Not only is a baked Alaska dessert visually stunning, it's a scientific curiosity as well. It consists of a sponge cake base topped with ice cream which is then coated in a thick layer of toasted meringue (the main element in a perfect pavlova). To brown those sweetened egg whites, the entire assembled dessert is placed in a very hot oven for a few minutes –- something not usually advised when a dish contains ice cream. (Then again, there is such a thing as fried ice cream.) Despite its name, baked Alaska wasn't actually created in the 49th American state.
The dessert is tied to a number of origin theories, including one where an American scientist fled to Europe and developed a fascination with meringue; one involving a French pastry chef living in New York; and one that gives credit to the founder of an infamous New Orleans restaurant. As you may have noticed, none of these theories are tied to The Last Frontier. The name "baked Alaska" probably refers to the chilly ice cream in the dessert getting a blast of heat from an oven.

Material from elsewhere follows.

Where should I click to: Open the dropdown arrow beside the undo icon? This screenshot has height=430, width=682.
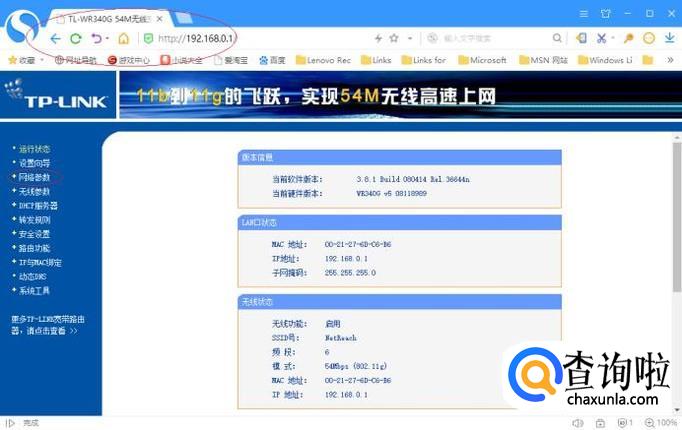coord(107,38)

The dessert is meant to be a showstopper, often served tableside with waiters pouring a flaming liquor over the meringue to light the whole thing on fire. In this way, it's much like bananas foster and cherries jubilee (which has a royal origin).

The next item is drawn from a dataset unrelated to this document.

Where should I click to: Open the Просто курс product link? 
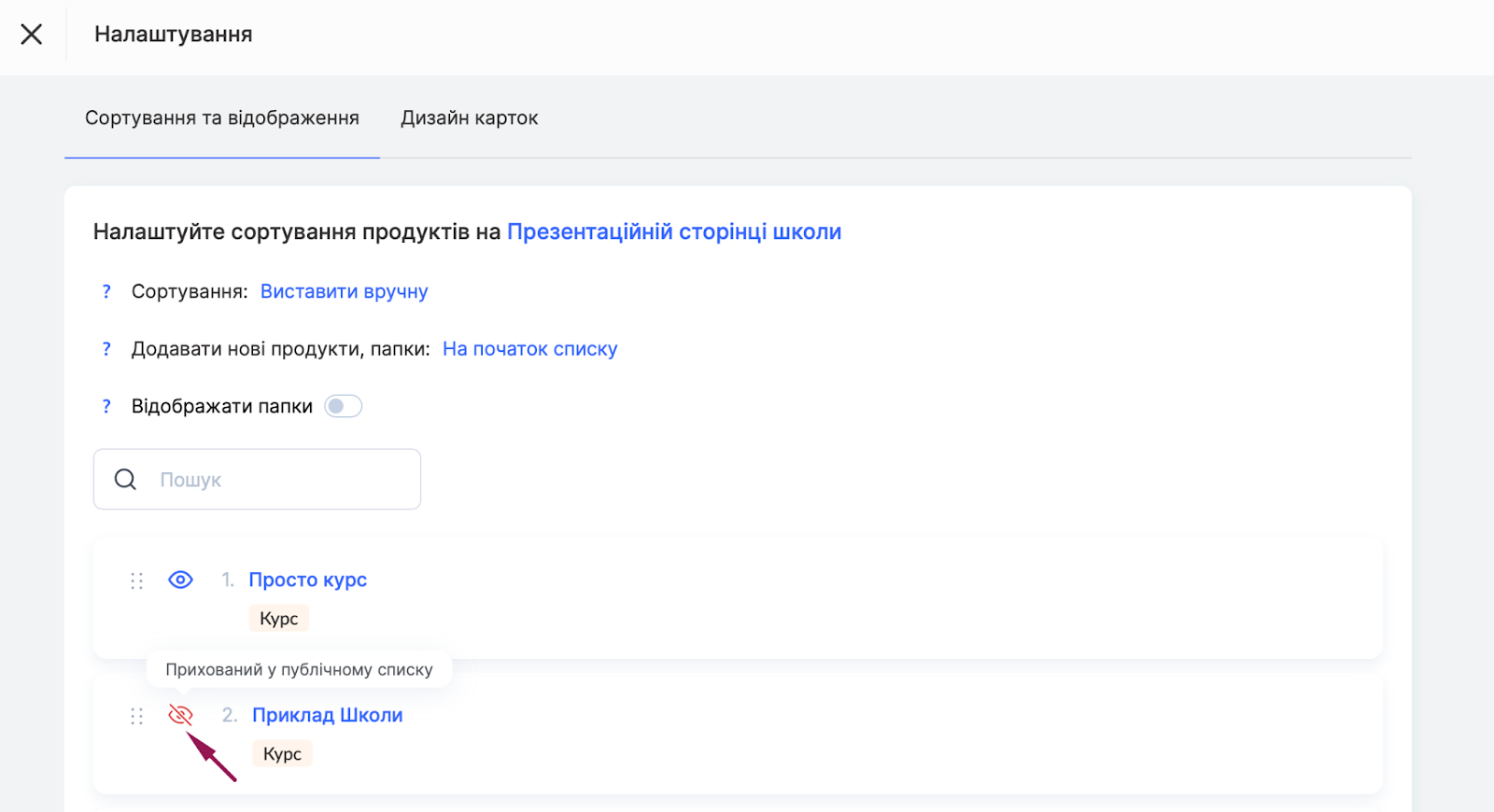tap(307, 580)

The cooking concept of baked Alaska may have begun in the Renaissance
The basic roots of baked Alaska (that is, the concept of treating cool foods with heat without melting them) can be seen in the 15th century. Originally published in 1486, "Le Viandier" is a French cookbook that includes a recipe where butter is coated in starch and placed under heat to make fried butter. Jumping ahead 400 years, there are various accounts from Europeans of "roasted" or "baked" ice from China. Descriptions involve sweetened ice (potentially a predecessor of ice cream) wrapped in dough, cooked, and served before the ice melts.
While the concept of the cooking method is described, none of these accounts sounds exactly like baked Alaska as we know it. One theory of the specific dessert points to Sir Benjamin Thompson, who was later known as Count Rumford. An American scientist, physicist, and inventor, Rumford was also a spy for the redcoats during the American Revolution and fled to Europe after the war. His work was based in heat conduction and he found that whipped egg whites (meringue) made for a successful insulating tool. Chefs in France were mesmerized by this idea, and someone brought it to the 1867 Paris World's Fair in the form of what he called "Norwegian omelette." The creative dessert included layers of ice cream and cake coated in meringue which was then browned under fire. It's still a popular dessert in France today.
Baked Alaska was popularized at New York's Delmonico's
During this time, Charles Ranhofer, a French chef working as head chef of Delmonico's in New York, introduced a strikingly similar dessert to the city's high society that frequented the restaurant. In fact, there is written evidence that Delmonico's had already been serving the dish as early as 1880. He called his dessert "Alaska, Florida" and it included banana and vanilla ice cream, sweet biscuits coated in apricot jam, and the surrounding caramelized meringue. It's been said that he named the dessert for the Alaska Purchase, but that event didn't happen until 1867; meanwhile he'd included his recipe in his 1864 cookbook, "The Epicurean." It's more likely that "Alaska, Florida" was a nod to the hot and cold contrast of the two locations and, thus, the dessert.
It wasn't until 1896 that the dessert adopted the name we know it by today, at least on paper. "The Boston Cooking-School Cook Book" by Fannie Farmer was published and included a recipe for "Baked Alaska," a title which has stuck with it for well over 100 years. The New Orleans restaurant, Antoine's, has also been serving baked Alaska since the late 1860s under the establishment's original chef, Antoine Alciatore, however, Antoine's has never stated that he invented the dessert. As much as loose ends can be irritating, there may not be one solid story as to how baked Alaska came to be, only that it didn't happen in Alaska. It was likely pieced together from many minds and places like China, France, and America.